Then dealer fit mud flaps, boot protector and then a few days later I had a gloss black boot lip protector fitted.

The car itself is extremely comfortable, the seats although sporty in shape really fit to my body size, you can do a long journey in them and get out the other end and still feel fresh, the plastics are better quality than they used to be, although the lower plastics can be slightly cheaper and are prone to scratching easily, the ride is comfortable without being too harsh, there is some give in it despite it being the 'sporty' model, it comes with Xenons as standard and they are ace, apart from being a practical upgrade they make the front of the car look really good.

Overall, its a great all rounder, it does what you want it to do, i.e. can act a family wagon to go away on holiday with, will cope with the weekend runs to B&Q and the tip, can happily take you away on holiday with room for loads of luggage, and for times when you want to put your foot down it will give you that and put a smile on your face, it has good performance with economy to boot.

If you are looking at new, then check the options carefully, it doesn't come with things such as Cruise Control, so double check the spec list and make sure you add everything you really want, and don't expect to get one quick, I believe its around 6 months at the moment?

An ex-demo could be a good option, if you can haggle on the price well, its a double edged sword on used at the moment, the prices are high as demand is good and the factory can't keep up with demand so waiting lists are high keeping used prices high, but the deals on new ones are good and expect a good discount, so therefore going for an ex-demo unless its proved really keen isn't always worth it, if you did look at ex-demo, if it was an early one when the vRS first came out just watch them as none of them had options on them they were all straight vRS models, so they won't have any nice toys on them, so anything that you must have might have to be retrofitted if it can be.

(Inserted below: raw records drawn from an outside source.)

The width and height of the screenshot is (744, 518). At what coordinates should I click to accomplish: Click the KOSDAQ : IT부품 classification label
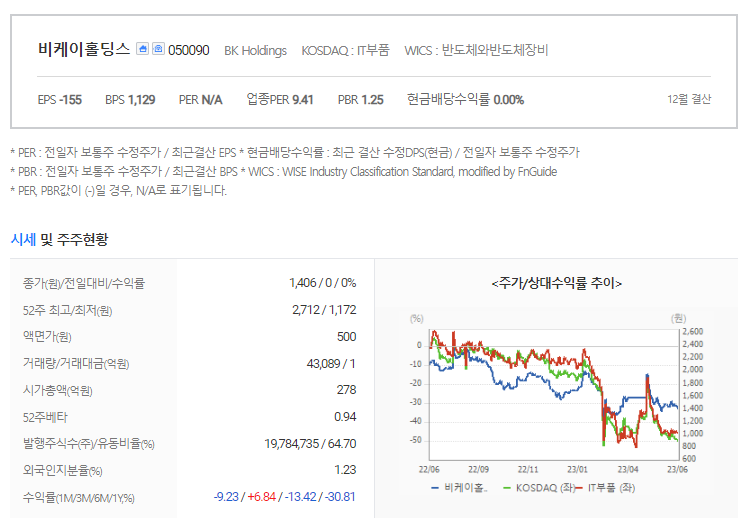pyautogui.click(x=345, y=50)
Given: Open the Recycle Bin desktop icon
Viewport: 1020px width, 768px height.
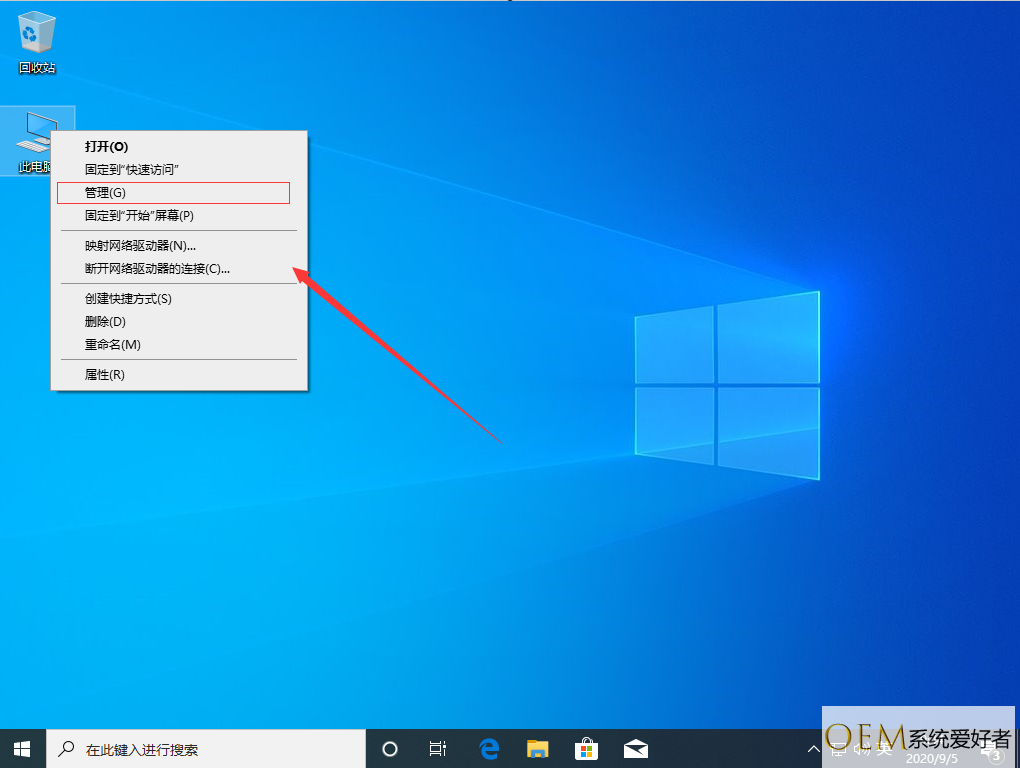Looking at the screenshot, I should tap(37, 42).
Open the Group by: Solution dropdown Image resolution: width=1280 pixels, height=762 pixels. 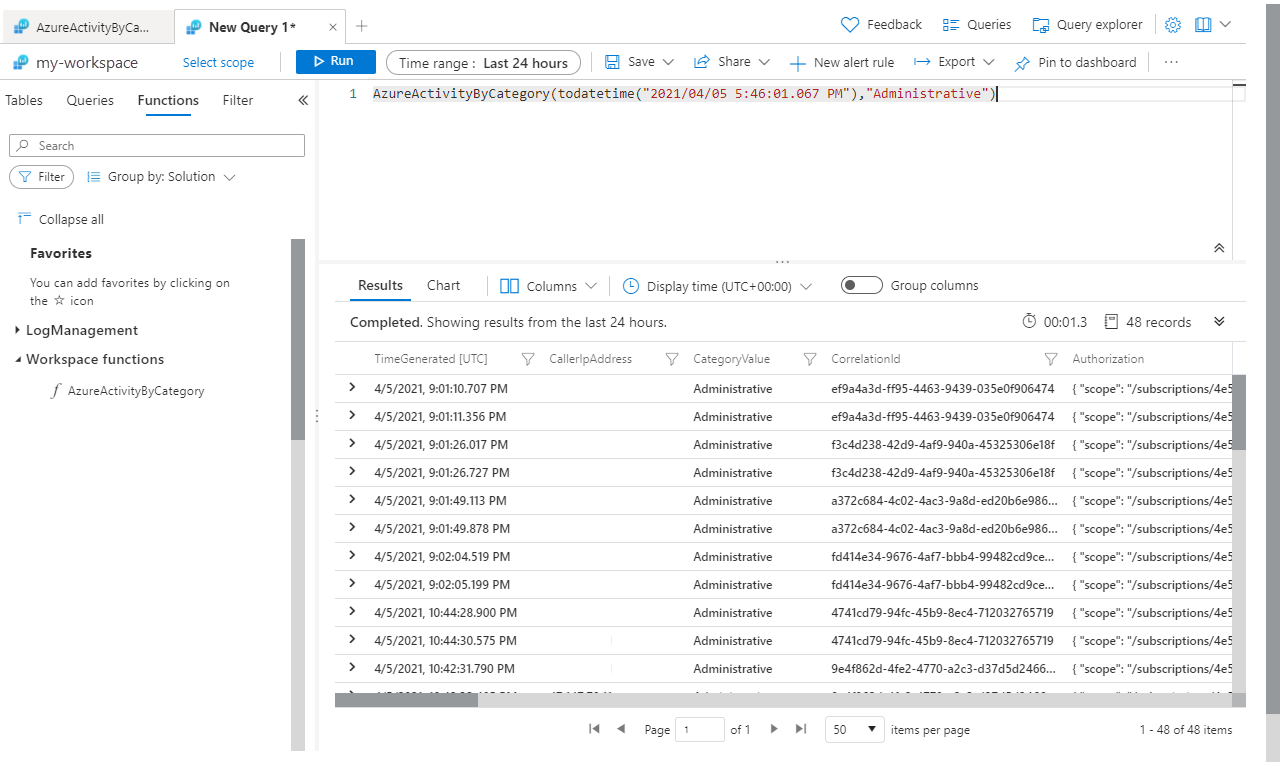click(x=161, y=177)
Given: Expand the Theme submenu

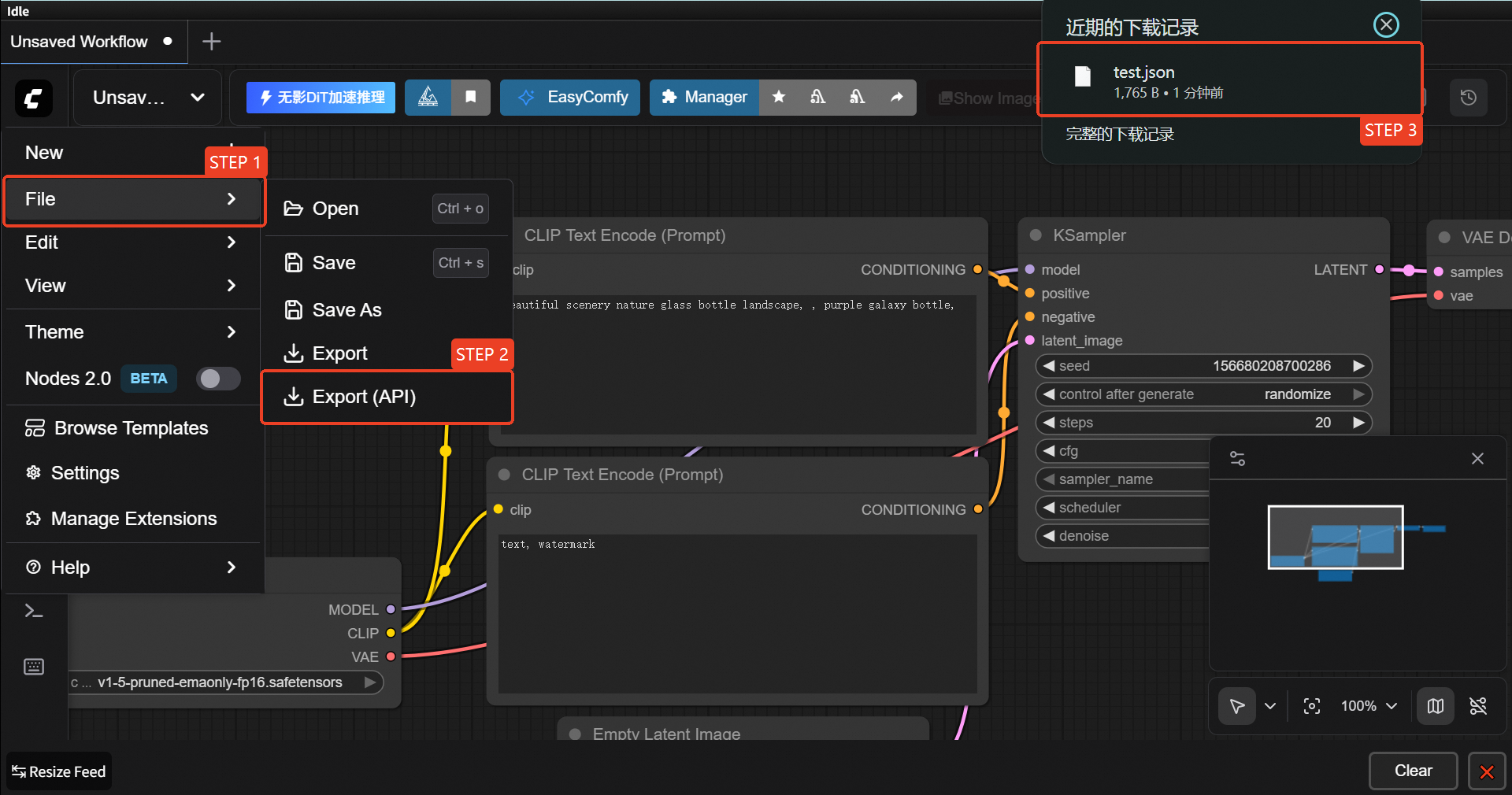Looking at the screenshot, I should click(x=132, y=332).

Some of the later demo models are coming through with nice specs on them now but these ones are advertised quite high on price so it doesn't always make sense to go used in those situations.

I was fortunate to get mine on 0% finance, good dealer discount plus fixed PX price whilst I waited for mine to be delivered, in the end mine was around £50 a month cheaper than my old one!

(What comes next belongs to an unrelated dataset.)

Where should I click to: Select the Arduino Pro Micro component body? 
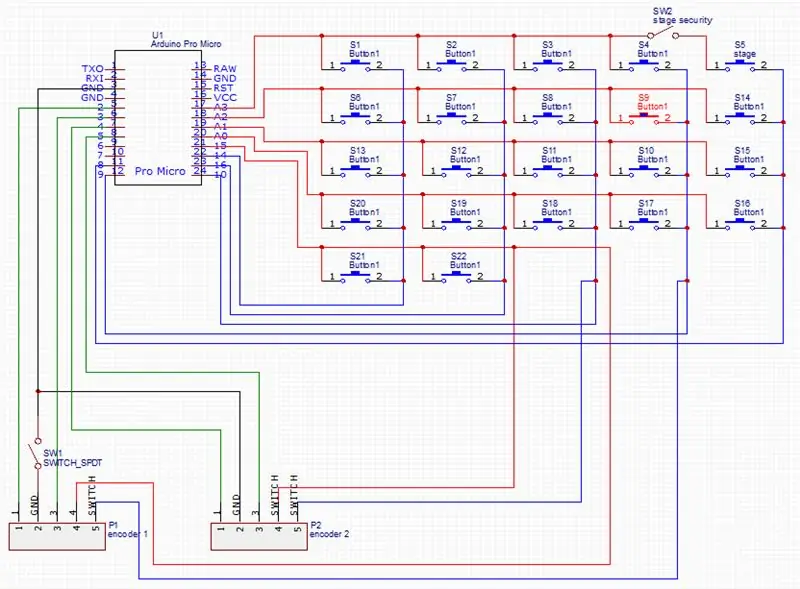[158, 117]

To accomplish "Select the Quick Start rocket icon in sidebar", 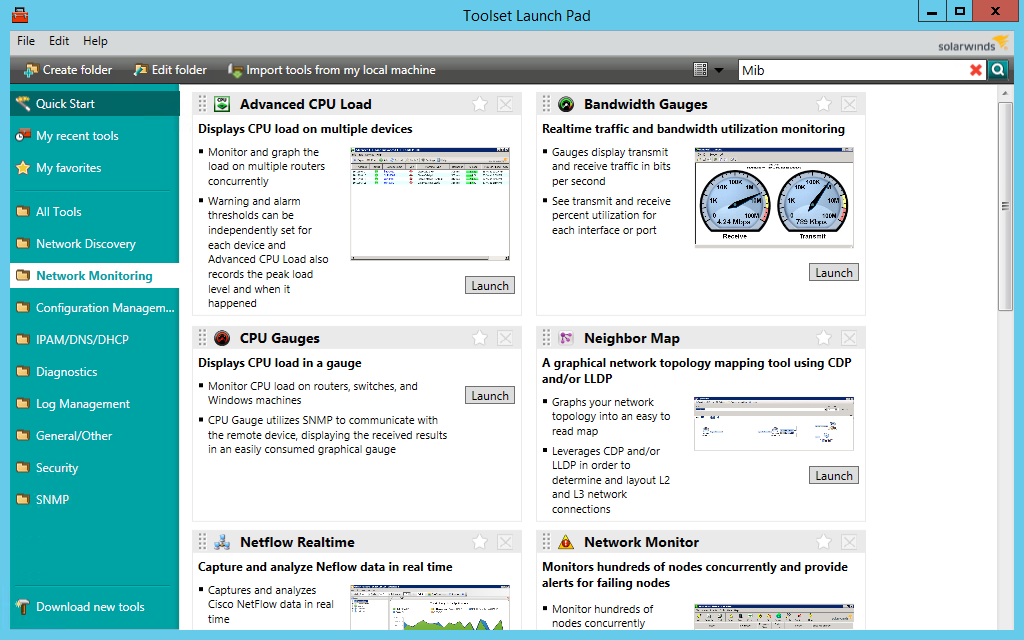I will 24,102.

I didn't go for the manual for one reason, and that was when I sat in the drivers seat and was sat on motorways etc the centre console compartment thing was too big and ended up getting on the way of my knee when driving, changing gear etc and was highly annoying, so I went with the DSG and although I love autos I quite fancied the manual, but overall I don't regret my choice.

Its a great car, with much improved quality and is a true step in the right direction for Skoda.

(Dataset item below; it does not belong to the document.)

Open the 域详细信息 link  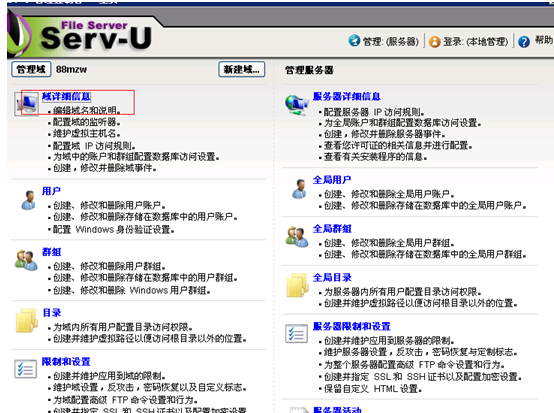coord(66,96)
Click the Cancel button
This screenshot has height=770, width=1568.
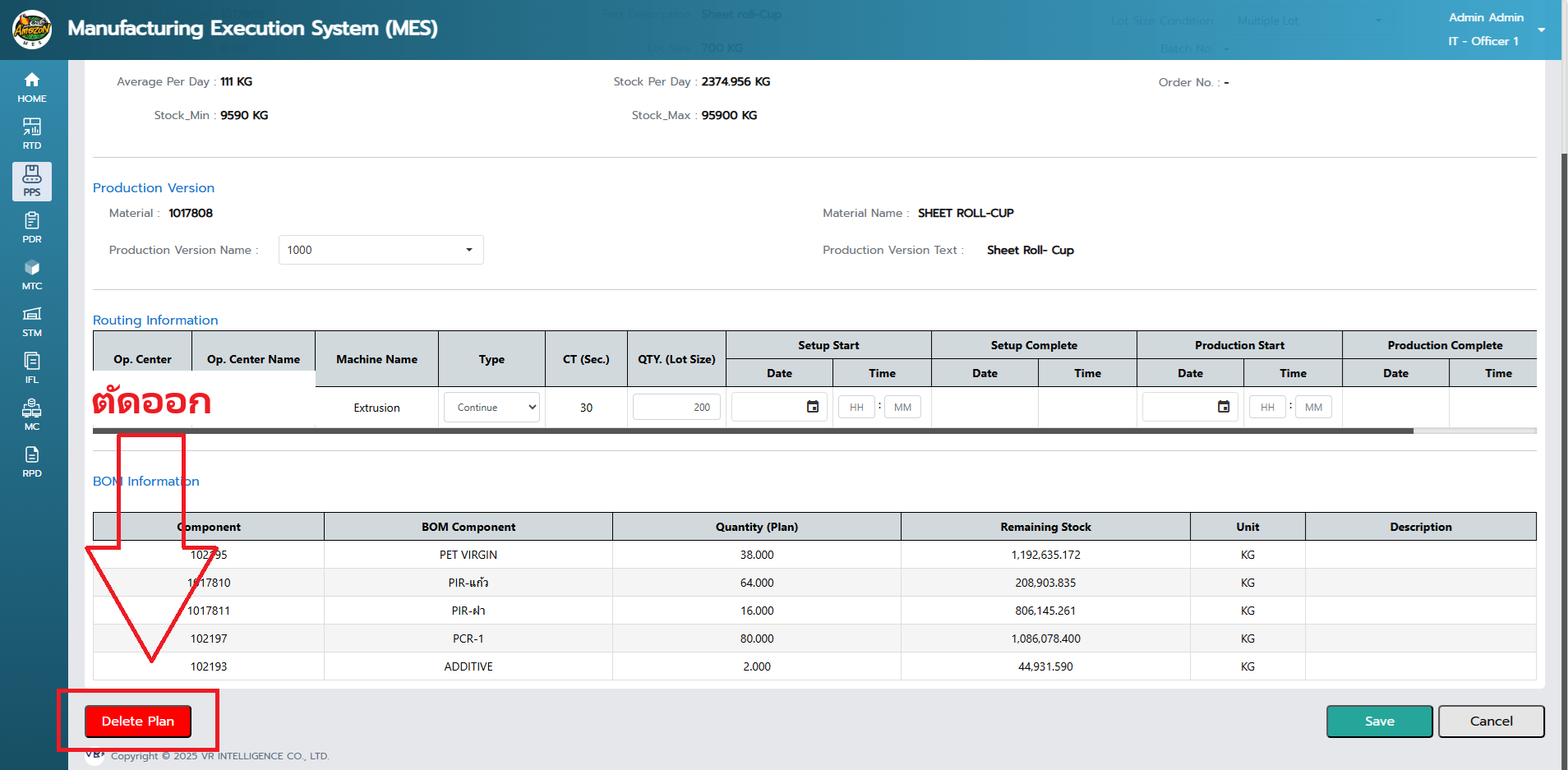pyautogui.click(x=1491, y=722)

Any questions then fire away, if I can answer I will do 

Here is a pic of mine.


----------



## SteveyG (Apr 1, 2007)

ABGT170 said:


> Do 20k+ miles a year and seems like a fun place to do it!
> 
> Thanks,
> 
> Andrew


Looks a bit dull inside from the pictures.


----------



## TurnipLicker (Apr 18, 2012)

Soo getting one if these as my next car. Once the missus has stopped spending all our money on a wedding.



Just cant decide on colour. Almost tempted by the green.


----------



## james_19742000 (May 8, 2008)

SteveyG said:


> Looks a bit dull inside from the pictures.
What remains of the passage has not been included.